*Set tasks*:
(1) Summarize the thread below on the weak form of a Fokker-Planck equation in two sentences.
(2) In the thread on the Fokker-Planck weak form, what initial condition is given for P?

*Excerpt to read*:
------------------------------

I'm trying to derive the weak form for the following Fokker-Planck equation to use in a finite element package. I have

$$\frac{\partial P}{\partial L}(L,\eta) = \frac{1}{\theta}\bigg(2\eta\frac{\partial P}{\partial \eta} +(\eta^2+1)\frac{\partial^2 P}{\partial \eta^2}\bigg), \quad \eta >1,$$

With initial condition $P(L=0) = \delta(\eta-1)$. The Dirichlet boundary conditions can be set later. I require the problem to be in the weak form (page 11) for it to be solved by the FeniCS finite element package. I choose to discretize the time derivative via

$$\bigg(\frac{\partial P}{\partial L}\bigg)^{n+1} \approx \frac{P^{n+1}-p^n}{\Delta L}$$


$$P^{n+1}-\frac{\Delta L}{\theta}\bigg(2\eta\frac{\partial P^{n+1}}{\partial\eta}+(\eta^2+1)\frac{\partial^2 P^{n+1}}{\partial \eta^2}\bigg) - p^n = 0.$$

The weak form of the problem I want to write like

$$a(P,v) = L_{n+1}(v)$$

Where $v$ is a test function. I think then I can write

$$\begin{align} a(P,v) &= \int_{\Omega}P^{n+1}v-\frac{\Delta L}{\theta}\bigg(2\eta\frac{\partial P^{n+1}}{\partial\eta}+(\eta^2+1)\frac{\partial^2 P^{n+1}}{\partial \eta^2}\bigg)\,dx, \\ L_{n+1}(v) &= \int_{\Omega}p^{n}v\,dx. \end{align}$$ I'm not sure whether this is correct, and if I should do something with the second derivative in $a(P,v).$


1 Answer 1


Actually, the boundary conditions may change the expression of the weak form. Here I am going to assume that you have homogeneous Dirichlet boundary conditions at $\eta=1$ as well as at $\eta_\max>1$ which is where your are going to truncate your (at the moment unbounded, so untractable numerically) domain in $\eta$.

------------------------------

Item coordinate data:

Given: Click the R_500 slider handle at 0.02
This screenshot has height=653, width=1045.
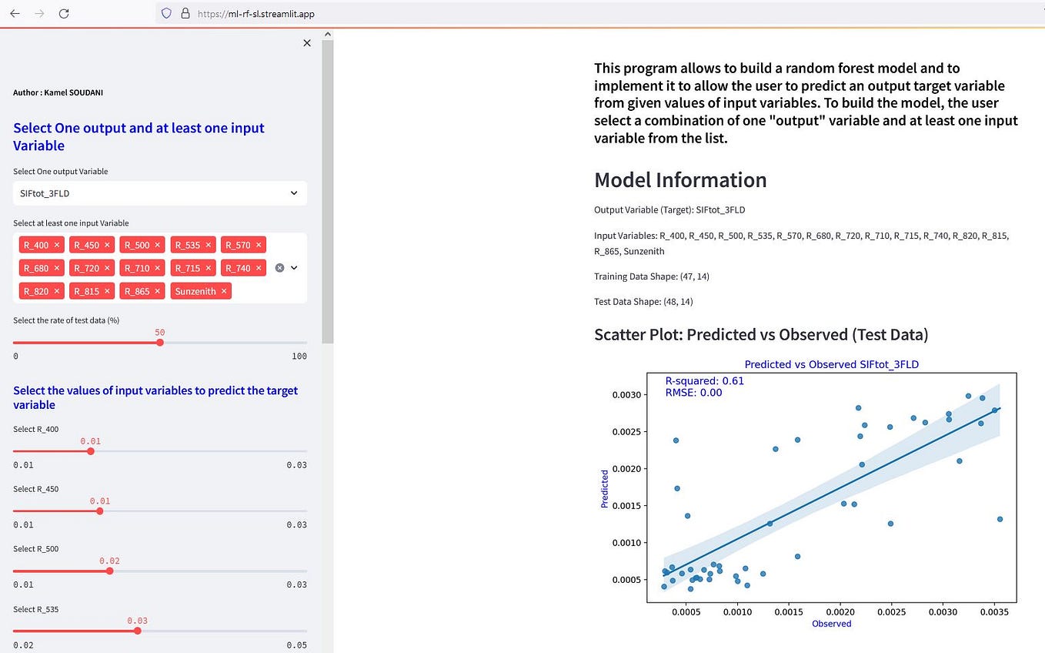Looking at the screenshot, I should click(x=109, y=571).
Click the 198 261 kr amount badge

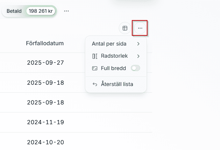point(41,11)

------------------------------

*Solutions*:
(1) The poster discretizes the derivative with respect to L in a Fokker-Planck equation and proposes a weak form a(P,v) = L_{n+1}(v) so that the problem can be solved with the FeniCS finite element package. The poster is unsure whether this form is correct and whether to do something with the second derivative, and the one answer notes that boundary conditions can change the weak form and assumes homogeneous Dirichlet conditions at η = 1 and at a truncation point η_max > 1.

(2) P(L=0) = δ(η−1).